Doch zurück zur Freiheitsfrage. Diese kann parallel zur moralischen Entwicklung betrachtet und positioniert werden! War im Anfangsstadium beim Durchschnittsmenschen noch der reine Naturtrieb handlungsleitend, so rückte das Motiv im Laufe der Zeit immer näher ins Zentrum jedes einzelnen Menschen. Das Gewissen ist sozusagen schon näher an den innersten Kern menschlicher Moral herangerückt. Die Frage bleibt noch unbeantwortet, ob es dort – also quasi am Ziel der Entwicklung – schon angelangt ist, oder ob es noch etwas „Luft nach oben hat“? Wenn ja, dann gibt es (noch) keine wirkliche Freiheit im alltäglichen „Normalzustand“. Dies wäre ein Zustand dieser „oberen Luft“, der erst noch errungen werden muss: also eine Zukunftsidee.
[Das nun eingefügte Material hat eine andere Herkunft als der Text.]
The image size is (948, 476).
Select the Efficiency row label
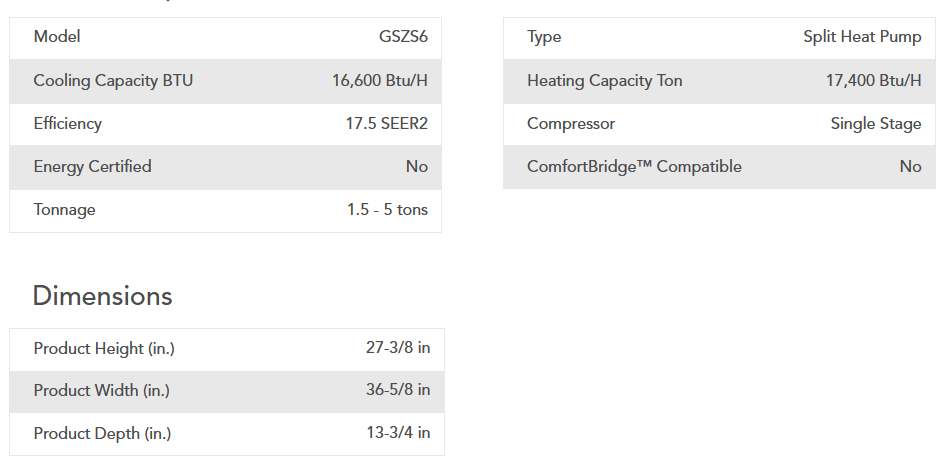click(68, 124)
Selbst das Gewissen bleibt im Alltagsmodus noch von rein persönlichen Faktoren und Erlebnissen abhängig. Während der Naturtrieb noch nichts mit unseren wahrhaft individuellen Impulsen zu tun hat, sondern naturgemäß einem instinktiven, automatisierten Trieb folgt, ist das Gewissen doch schon viel individueller geworden. Aber es hängt immer noch an vielen äußeren und inneren (also unfreien) Faktoren. Da wäre zum Beispiel die religiöse Erziehung als Richtschnur anzusehen, die unser Leben bestimmt oder schon in frühem Alter imprägniert wurde. Je nach den persönlichen und/oder fremden Glaubenssätzen ändern sich die Kriterien des „Bösen“, die durch dieses Gewissen definiert werden, in ganz unterschiedliche Richtungen: siehe christliche Moral versus islamische Moral, jüdische Moral versus buddhistische Leitbilder usw. usf.

Allein schon das Erkennen dieser Moralentwicklung des Menschen lässt die Hoffnung und Vermutung offen, dass die Gewissensfrage noch nicht das Ende allen Entwicklungspotenzials sein kann. Auch wenn die Erkenntnis und das Erleben dieser Stufe vielleicht noch in weiter Ferne ist, so lässt sie doch ein Ahnen, ein Hoffen übrig. Dieses Erwarten allein schon kann der Antrieb sein, weiter zu suchen, sich zur Freiheit hin zu entwickeln. Ich finde, das macht Mut! Deshalb lade ich Sie herzlich ein, darauf einzugehen, denn es lohnt sich! Die Suche gipfelt sozusagen in der Selbsterkenntnis unter dem Aspekt der „Selbstbeobachtung“ des Menschen. Mit ihr beginnt ALLES! Der Blick auf sich selbst, auf die eigenen Urteile, die Beweggründe, die Motive die das moralische Gewissen bilden, sind der Schlüssel zum tieferen Geheimnis/Verständnis unseres Seins. Aus dem moralischen Gewissen werden so „moralische Intuitionen“. Sie haben ihre Wurzeln in der Geistes-Gegenwart erlebter „moralischer Phantasie“ (Rudolf Steiner, Philosophie der Freiheit).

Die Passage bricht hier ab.